One of the most attractive destinations in the south of the USA is the port city of New Orleans on the Mississippi River, which was founded in 1718 as a French settlement and sold to the United States by Napoleon in 1803 together with the colony of Louisiana.
Affectionately known as “The Big Easy,” the metropolis fascinates visitors with its carefree attitude to life and an exciting mix of different cultures – Spanish, French and African-American influences have shaped its architecture, language and gastronomy. Last but not least, New Orleans has achieved world fame as the cradle of jazz – one of the most famous jazz musicians of all time, Louis Armstrong, was born here.
Tip 1: Jackson Square
Jackson Square is a historic park in the French Quarter of New Orleans. The park was designed in the style of the Place des Vosges in Paris. It was designated a National Historic Landmark in 1960 for its central role in the city’s history.
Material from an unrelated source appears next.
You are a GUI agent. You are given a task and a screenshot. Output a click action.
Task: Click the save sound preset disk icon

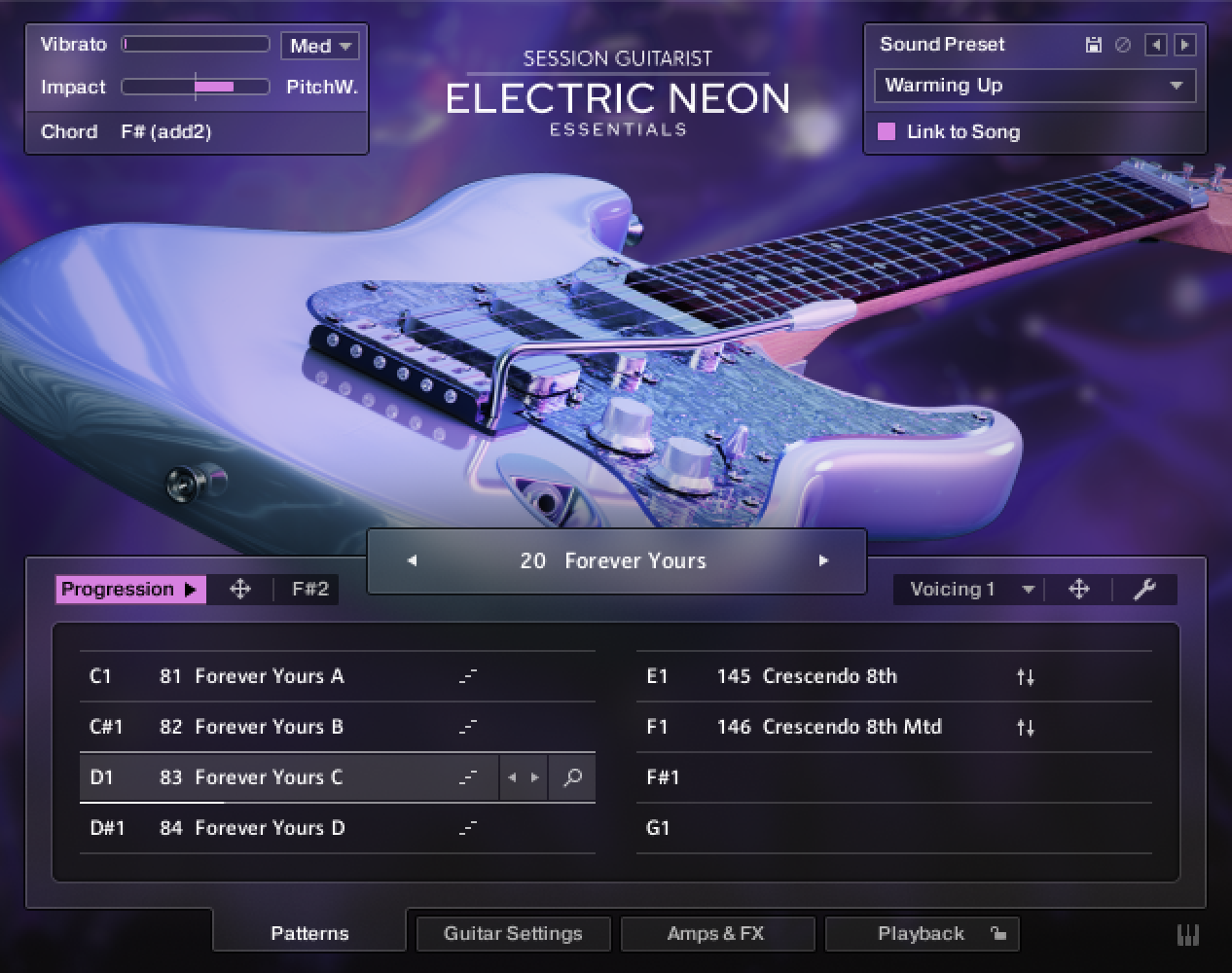tap(1094, 45)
In 2012, Jackson Square was named one of the most important public parks in the United States.
From the 1920s through the 1980s, the square was known as a gathering place for painters of very diverse talents, including competent professionals, talented young art students, amateurs, and caricaturists. Each year, residents host the French Quarter Festival at Jackson Square. Occasionally concerts are held in the park.
Tip 2: Bourbon Street
Bourbon Street in the heart of the French Quarter runs between Canal Street and Esplanade Avenue. Many street names in the historic district were named after Catholic saints or royal families. Bourbon Street traces its origins to the “House of Bourbon” royal family in France. The noble family of Bourbon has provided as many as eight French kings.
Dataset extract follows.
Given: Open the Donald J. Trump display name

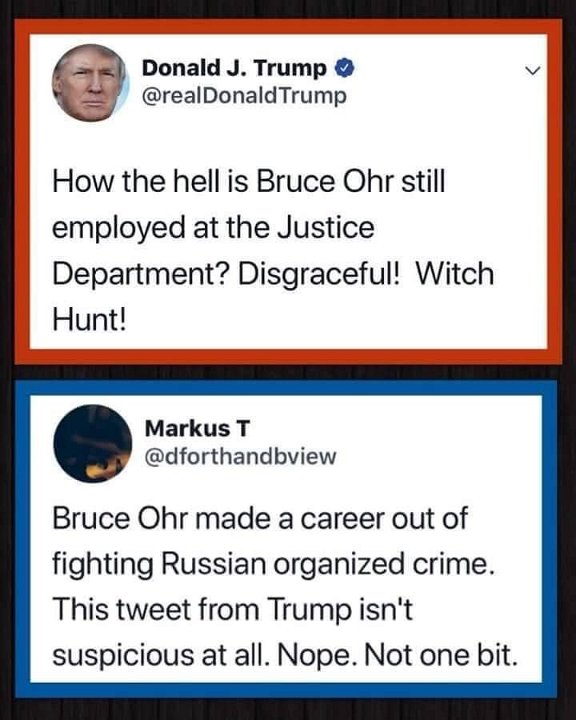Looking at the screenshot, I should point(234,68).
Things are less royal on Bourbon Street today. Between music bars with jazz, rock or pop you can find strip clubs and bars. In contrast to the rest of the USA, the consumption of alcoholic beverages outdoors is permitted here. Reason enough for many party people from all over the country to come here for a weekend.
On the corner of St. Ann Street you will find Marie Laveau’s House of Voodoo. The voodoo museum of the famous voodoo queen is packed with many curiosities from simple talismans to candles to masks and a real snake.
Tip 3: French Market
Events, shopping, delicious food and antique trinkets – that’s what the French Market stands for. Located near Jackson Square, it is the oldest market in the United States. The popularity that the French Market enjoyed as early as 1791 continues to this day.
The hustle and bustle of the streets is accompanied by the musical sounds of talented street performers, giving the place something special. At the farmer’s market, you can buy fresh food and small handicrafts between 9 a.m. and 7 p.m. daily, while you can grab antique trinkets at the flea market. The French Market is particularly popular for its small cafés, which invite you to linger in comfort. The Café Du Monde is particularly worth mentioning here. This is especially known for the so-called Beignets, which resemble the German Krapfen.
In addition, you should definitely inquire about upcoming events. The French Market regularly hosts music concerts, recreational and activity activities for children, and festivals. The French Quarter Festival in mid-April and the Satchmo SummerFest in August are among the most famous music festivals.
Tip 4: Lafayette Cemetery No. 1
Cinema buffs will recognize the eerie walls of Lafayette Cemetery No. 1 from the films Interview with a Vampire and Double Jeopardy . Just south of the somewhat dangerous Tremé neighborhood is St. Louis Cemetery No. 1, the final resting place of some of New Orleans’ most interesting and historic figures, including Bernard de Marigny, former president of the Louisiana Senate, and Voodoo Queen Marie Laveua. Many of the ornate Spanish and French style tombs in the cemetery are above ground to be protected from rising water levels.
Tip 5: Oak Alley Plantation
Oak Alley Plantation exudes the peace and serenity so typical of the city of New Orleans. True nature lovers will get their money’s worth during a walk at this place. As you stroll along the narrow, paved path towards the so-called Oak Alley Plantation Mansion, you can already see the grandiose building despite the great distance. The mighty oak trees that surround the path on both sides form a gigantic frame around the mansion.
Once you arrive at the mansion, a variety of activities await you. For example, you can take part in a 40-minute guided tour of the so-called Big House. During this time, you will learn more about the inhabitants of the majestic estate and the historical background of the pre-war period. The guides are always dressed in original costumes during their work, which makes the journey into the past particularly authentic. In addition, behind the Big House are about 40 replica white wooden cabins where the plantation owners’ slaves lived in due course. At Oak Alley Plantation, you will be offered the opportunity to learn more about the living conditions and mindsets of slaves from that era. A small exhibit called Slavery at Oak Alley helps provide a comprehensive look at the living conditions of the slaves. Another exhibit called The Civil War Interpretive Exhibit explores the sensitive subject of the Civil War. Through knowledgeable guides, you will learn the background of the war and have the opportunity to ask questions.
You can also visit the woodshed where the blacksmith worked. Learn what tools were used by one of the most important people on the plantation.